Amid the continuing death, destruction, and civilian displacement across Syria during the nation’s two-and-a-half-year foreign-backed crisis, the UNESCO chief stated on Friday that the country’s great cultural heritage is at risk.

"The biggest danger there, apart from the destruction we have seen of the world heritage sites…is the illicit archeological excavations," said UNESCO’s Director-General Irina Bokova. "This is something that is not very high on the radar of the international community."

The remarks by Bokova came during a UN event in New York on the protection of journalists, who are yet another point of concern in Syria.

International news organizations demanded this week that the foreign-backed Syrian insurgents halt their kidnapping of journalists while asserting that dozens of such abductions have occurred in the country.

Syria’s head of antiquities and museums, Maamoun Abdulkarim, said in February that illegal archeological digs have threatened tombs in Palmyra and the Bronze Age settlement of Ebla.

Bokova sounded similar concerns in August about the preservation of Syrian treasures amid its bloody civil war.
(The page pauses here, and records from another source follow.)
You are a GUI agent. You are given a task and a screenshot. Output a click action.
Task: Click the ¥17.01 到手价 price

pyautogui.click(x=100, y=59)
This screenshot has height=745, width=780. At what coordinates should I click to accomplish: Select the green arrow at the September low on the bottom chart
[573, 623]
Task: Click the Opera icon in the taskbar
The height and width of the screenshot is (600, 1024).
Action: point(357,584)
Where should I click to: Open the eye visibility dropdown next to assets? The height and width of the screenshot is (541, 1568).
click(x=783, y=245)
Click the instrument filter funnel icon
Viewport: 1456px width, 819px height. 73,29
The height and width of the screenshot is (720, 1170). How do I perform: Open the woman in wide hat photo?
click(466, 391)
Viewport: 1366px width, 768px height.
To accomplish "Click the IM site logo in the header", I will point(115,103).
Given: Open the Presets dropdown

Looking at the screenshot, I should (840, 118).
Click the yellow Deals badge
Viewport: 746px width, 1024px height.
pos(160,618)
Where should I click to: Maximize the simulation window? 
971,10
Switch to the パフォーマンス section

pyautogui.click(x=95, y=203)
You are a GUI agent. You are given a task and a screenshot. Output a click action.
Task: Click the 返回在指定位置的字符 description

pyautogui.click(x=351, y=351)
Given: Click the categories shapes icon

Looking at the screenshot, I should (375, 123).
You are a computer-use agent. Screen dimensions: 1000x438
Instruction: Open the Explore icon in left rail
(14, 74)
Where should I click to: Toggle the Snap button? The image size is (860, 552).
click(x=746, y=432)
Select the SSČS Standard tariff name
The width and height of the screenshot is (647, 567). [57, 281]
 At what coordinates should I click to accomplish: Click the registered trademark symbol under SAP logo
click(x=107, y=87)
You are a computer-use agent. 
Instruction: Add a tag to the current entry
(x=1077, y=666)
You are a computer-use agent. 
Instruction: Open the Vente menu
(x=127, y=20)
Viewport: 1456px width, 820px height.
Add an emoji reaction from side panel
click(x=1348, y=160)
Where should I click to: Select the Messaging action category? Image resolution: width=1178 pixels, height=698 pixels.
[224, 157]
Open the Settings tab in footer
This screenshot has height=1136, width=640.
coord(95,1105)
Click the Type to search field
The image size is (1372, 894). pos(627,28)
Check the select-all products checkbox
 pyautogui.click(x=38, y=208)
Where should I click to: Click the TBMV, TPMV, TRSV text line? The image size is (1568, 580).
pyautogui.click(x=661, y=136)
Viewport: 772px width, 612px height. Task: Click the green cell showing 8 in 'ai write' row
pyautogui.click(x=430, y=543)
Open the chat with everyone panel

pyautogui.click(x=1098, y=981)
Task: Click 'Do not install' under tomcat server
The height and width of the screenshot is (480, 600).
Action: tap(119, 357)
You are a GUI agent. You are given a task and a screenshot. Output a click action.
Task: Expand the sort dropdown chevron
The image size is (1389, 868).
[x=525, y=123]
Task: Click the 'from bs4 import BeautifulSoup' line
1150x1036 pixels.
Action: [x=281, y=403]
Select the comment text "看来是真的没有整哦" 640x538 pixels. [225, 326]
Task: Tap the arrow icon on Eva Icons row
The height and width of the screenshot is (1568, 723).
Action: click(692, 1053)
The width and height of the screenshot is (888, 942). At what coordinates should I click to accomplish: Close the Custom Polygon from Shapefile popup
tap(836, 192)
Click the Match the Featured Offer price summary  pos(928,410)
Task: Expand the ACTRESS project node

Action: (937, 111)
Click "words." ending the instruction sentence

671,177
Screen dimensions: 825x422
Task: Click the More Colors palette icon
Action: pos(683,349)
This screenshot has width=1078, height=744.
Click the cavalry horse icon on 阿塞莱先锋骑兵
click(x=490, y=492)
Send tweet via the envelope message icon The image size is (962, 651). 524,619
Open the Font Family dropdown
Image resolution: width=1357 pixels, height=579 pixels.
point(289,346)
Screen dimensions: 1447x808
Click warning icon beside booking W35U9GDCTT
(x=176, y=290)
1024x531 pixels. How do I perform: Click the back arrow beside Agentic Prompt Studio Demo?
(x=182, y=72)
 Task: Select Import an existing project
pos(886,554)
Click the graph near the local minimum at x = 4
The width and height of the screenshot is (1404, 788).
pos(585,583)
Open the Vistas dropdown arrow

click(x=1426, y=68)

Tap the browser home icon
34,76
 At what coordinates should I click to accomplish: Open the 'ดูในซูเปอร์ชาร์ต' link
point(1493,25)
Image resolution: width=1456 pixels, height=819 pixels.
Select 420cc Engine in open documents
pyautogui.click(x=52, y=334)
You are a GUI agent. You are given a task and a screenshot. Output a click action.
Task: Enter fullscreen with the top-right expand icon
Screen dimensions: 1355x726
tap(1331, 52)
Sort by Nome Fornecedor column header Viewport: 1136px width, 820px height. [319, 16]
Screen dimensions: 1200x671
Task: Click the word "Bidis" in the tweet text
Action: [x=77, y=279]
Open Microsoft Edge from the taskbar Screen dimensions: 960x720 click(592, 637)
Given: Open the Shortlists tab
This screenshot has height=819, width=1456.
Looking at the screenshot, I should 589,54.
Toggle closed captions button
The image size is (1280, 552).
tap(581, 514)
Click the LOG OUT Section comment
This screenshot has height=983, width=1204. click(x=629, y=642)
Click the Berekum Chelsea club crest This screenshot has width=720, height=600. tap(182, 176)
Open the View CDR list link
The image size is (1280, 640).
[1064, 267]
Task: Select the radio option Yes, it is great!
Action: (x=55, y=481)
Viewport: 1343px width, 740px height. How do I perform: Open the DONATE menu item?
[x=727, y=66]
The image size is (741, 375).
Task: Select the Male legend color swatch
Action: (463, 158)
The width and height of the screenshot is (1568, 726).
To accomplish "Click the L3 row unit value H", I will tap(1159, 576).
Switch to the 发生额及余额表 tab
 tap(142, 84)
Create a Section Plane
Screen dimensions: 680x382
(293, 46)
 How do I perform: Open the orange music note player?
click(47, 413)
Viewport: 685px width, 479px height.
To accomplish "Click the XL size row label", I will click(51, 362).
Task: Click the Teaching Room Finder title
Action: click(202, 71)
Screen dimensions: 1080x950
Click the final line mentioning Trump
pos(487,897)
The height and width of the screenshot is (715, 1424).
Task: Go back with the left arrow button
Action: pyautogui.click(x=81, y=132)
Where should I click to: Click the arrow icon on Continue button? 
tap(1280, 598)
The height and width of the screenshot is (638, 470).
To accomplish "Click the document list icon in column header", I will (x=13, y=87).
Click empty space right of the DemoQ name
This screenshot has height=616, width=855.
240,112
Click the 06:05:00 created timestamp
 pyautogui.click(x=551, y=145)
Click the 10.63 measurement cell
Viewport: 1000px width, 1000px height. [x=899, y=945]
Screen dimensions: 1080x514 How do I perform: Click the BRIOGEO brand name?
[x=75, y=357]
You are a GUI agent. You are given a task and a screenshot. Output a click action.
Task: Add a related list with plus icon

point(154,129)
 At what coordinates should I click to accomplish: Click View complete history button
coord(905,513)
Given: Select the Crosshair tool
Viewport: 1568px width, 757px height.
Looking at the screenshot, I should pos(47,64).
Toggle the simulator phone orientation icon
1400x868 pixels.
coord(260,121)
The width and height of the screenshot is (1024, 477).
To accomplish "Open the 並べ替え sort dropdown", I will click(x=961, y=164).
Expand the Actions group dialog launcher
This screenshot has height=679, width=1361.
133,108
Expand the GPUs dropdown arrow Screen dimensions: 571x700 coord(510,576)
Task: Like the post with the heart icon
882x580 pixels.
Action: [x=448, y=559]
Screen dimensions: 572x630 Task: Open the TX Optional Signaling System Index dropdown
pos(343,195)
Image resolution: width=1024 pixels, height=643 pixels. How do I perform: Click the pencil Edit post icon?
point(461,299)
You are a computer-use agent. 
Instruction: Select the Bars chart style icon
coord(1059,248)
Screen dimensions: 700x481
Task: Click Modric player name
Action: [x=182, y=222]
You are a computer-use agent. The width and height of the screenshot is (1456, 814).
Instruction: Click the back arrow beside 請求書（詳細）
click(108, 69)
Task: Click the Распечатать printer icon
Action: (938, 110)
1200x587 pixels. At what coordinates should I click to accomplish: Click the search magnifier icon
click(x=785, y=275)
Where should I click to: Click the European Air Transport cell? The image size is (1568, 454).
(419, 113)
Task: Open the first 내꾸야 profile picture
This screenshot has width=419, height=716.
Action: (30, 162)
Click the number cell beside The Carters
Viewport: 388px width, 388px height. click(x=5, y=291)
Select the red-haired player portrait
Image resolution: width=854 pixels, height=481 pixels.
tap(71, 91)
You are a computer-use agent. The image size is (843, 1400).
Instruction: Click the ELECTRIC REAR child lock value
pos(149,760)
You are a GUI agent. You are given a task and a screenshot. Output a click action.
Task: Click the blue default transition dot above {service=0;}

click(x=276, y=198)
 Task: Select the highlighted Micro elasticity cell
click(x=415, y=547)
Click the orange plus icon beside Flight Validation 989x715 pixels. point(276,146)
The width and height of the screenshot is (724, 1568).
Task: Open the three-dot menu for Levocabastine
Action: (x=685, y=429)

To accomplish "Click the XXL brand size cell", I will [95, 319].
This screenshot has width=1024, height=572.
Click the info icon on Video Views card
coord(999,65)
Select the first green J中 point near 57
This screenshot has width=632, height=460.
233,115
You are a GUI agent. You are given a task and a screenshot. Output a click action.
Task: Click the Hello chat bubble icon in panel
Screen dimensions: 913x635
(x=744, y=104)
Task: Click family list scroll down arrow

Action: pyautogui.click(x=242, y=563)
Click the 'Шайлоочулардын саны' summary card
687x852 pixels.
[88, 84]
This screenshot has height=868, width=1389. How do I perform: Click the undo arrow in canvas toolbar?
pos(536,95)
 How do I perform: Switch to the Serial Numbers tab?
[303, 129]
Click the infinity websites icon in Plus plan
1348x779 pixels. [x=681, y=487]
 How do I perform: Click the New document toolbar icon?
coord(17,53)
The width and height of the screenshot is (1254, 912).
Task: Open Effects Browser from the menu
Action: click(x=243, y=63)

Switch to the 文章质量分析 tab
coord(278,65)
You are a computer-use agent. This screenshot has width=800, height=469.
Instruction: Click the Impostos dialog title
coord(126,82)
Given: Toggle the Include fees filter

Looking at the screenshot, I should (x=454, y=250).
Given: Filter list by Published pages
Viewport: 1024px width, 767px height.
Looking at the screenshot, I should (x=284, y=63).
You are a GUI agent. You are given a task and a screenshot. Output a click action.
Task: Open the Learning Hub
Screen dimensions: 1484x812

She now states that the threats have grown, and that UNESCO has raised the issue of unofficial excavations with UN Syria peace mediator Lakhdar Brahimi and Arab League chief Nabil Elaraby.

"We were showing [them] the map of these illicit sites, excavations," Bokova said. "This is our biggest concern nowadays, that we don't know what's happening there, this illicit trafficking [and] exports" of ancient artifacts.

She did not offer particular sites where illegalities have occurred, nor did she assign specific blame on either President Bashar Assad’s regime or the opposition forces and allies.

"Anybody can do it," she said.

In September, UNESCO offered a “red list” of kinds of artifacts that museums and collectors should watch for from Syria, including sculptures, inscription tablets, tessera, and coins, among other items. She said that some Syrian materials have surfaced in the US-backed Arab state of Jordan, which shares a border with Syria.